Au moment où nous allons aborder le débat relatif à la loi sur la transition énergétique, la question, légitimement, est posée : qu’allons-nous faire de cette filière nucléaire ? Certains pensent que nous pourrions nous exonérer de la transition énergétique, considérant que notre parc nucléaire est amorti et qu’il suffirait de le prolonger au-delà de quarante ans. Mais aborder la question de la prolongation des réacteurs nucléaires au-delà de quarante ans suppose de la soumettre en premier lieu à l’Autorité de sûreté nucléaire. Or son président est très clair : aucune décision ne peut être prise aujourd’hui, rien ne peut être garanti en ce qui concerne la capacité de prolongation des réacteurs nucléaires au-delà de quarante ans. Cela pose des questions de sûreté sur lesquelles l’autorité de sûreté établira un référentiel en 2015. Rien ne permet donc de dire aujourd’hui, réacteur par réacteur, s’il est possible de prolonger les installations au-delà de quarante ans.

À cette première incertitude vient s’en ajouter une deuxième : à supposer que des réacteurs puissent être prolongés au-delà de quarante ans, quel en serait le coût, sachant que l’Autorité de sûreté nucléaire précise qu’ils devraient au minimum être portés à un niveau de sûreté équivalant à celui de l’EPR ? Nous avons, pour notre part, des réserves quant au niveau de sûreté de l’EPR ; quoi qu’il en soit, chacun conviendra qu’une telle opération serait particulièrement coûteuse.

Pour résumer, la prolongation des réacteurs existants est-elle possible, et si elle l’est, à quel coût ?

Mais la question se pose également pour les nouveaux réacteurs.

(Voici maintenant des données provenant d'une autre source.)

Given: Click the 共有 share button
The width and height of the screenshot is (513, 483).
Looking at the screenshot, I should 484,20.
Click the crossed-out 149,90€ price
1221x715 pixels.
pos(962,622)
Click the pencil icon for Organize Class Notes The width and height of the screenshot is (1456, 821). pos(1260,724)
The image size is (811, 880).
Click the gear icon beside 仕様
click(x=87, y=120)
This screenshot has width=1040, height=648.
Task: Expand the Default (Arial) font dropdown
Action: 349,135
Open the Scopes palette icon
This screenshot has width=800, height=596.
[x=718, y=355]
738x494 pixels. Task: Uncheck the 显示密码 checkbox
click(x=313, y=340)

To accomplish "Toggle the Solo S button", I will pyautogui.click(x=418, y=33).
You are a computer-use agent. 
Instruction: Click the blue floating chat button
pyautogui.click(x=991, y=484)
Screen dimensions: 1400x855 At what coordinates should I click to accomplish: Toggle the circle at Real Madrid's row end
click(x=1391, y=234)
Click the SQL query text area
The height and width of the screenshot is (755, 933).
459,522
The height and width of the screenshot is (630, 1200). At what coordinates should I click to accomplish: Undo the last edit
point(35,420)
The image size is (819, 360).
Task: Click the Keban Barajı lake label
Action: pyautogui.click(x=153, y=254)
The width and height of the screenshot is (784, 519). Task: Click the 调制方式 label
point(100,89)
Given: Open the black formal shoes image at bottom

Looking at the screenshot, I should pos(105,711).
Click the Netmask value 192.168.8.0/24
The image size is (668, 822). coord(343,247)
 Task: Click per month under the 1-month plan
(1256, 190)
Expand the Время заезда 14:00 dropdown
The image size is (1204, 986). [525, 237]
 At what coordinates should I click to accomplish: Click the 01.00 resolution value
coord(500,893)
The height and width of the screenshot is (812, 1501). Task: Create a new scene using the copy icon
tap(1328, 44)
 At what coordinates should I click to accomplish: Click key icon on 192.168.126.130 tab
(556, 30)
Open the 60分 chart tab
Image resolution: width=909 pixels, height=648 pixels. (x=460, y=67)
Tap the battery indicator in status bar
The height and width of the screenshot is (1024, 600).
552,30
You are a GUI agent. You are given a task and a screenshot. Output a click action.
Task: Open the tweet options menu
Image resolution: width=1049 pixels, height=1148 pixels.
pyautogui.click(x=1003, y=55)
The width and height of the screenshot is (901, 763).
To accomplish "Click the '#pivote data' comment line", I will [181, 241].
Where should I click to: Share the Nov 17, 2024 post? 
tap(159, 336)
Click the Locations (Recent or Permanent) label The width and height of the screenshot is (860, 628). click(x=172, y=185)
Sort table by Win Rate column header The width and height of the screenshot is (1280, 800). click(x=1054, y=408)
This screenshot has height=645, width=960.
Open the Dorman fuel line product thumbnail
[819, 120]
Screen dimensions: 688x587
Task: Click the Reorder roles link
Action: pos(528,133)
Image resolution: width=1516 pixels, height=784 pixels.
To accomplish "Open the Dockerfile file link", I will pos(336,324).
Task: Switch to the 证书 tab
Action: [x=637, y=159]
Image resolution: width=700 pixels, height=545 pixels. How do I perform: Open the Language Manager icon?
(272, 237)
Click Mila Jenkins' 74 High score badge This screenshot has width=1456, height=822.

Nous en avons un exemple en France avec l’EPR de Flamanville, dont le coût a été multiplié au moins par trois et la durée de construction par deux ; son équivalent finlandais connaît des aléas comparables. Et si nous regardons la négociation menée par EDF pour tenter d’implanter des EPR en Grande-Bretagne – sachant que cette négociation est soumise pour l’instant au contrôle de la Commission européenne dont on ne connaît pas l’avis –, il a fallu s’engager sur pas moins de 19 milliards d’euros pour deux réacteurs nucléaires, avec une garantie d’achat de l’électricité à un prix représentant à peu près le double de celui du marché actuel, et ce pendant trente-cinq ans… Autant dire des perspectives qui n’ont rien d’équivalent avec ce que l’on propose désormais dans le secteur de l’éolien, par exemple, en termes de de marché et de rentabilité.

L’objectif de cette commission d’enquête est de faire la transparence sur toutes ces questions. Personne ne peut nier la nécessité d’assurer la transparence, l’information, la vérité des prix à l’ensemble des parlementaires alors que nous allons bientôt délibérer sur cette loi. La commission d’enquête doit nous donner tous les éléments nécessaires au débat. Le mythe longtemps entretenu d’un nucléaire bon marché est aujourd’hui largement… fissuré – pour reprendre une expression bien connue dans le domaine du nucléaire. Nous avons besoin de la vérité des prix, de la transparence, de tous les éléments afin que chacun puisse mesurer, au moment où nous aurons à choisir entre la transition énergétique que nous appelons de nos voeux, que notre majorité souhaite, et la non-transition énergétique que certains voudraient peut-être promouvoir, qu’il n’y a pas d’un côté une énergie coûteuse et de l’autre une énergie qui serait gratuite, mais qu’il existe des options qui chacune ont des coûts et des conséquences. C’est en ayant une parfaite connaissance de tous ces éléments que nous pourrons prendre les meilleures décisions.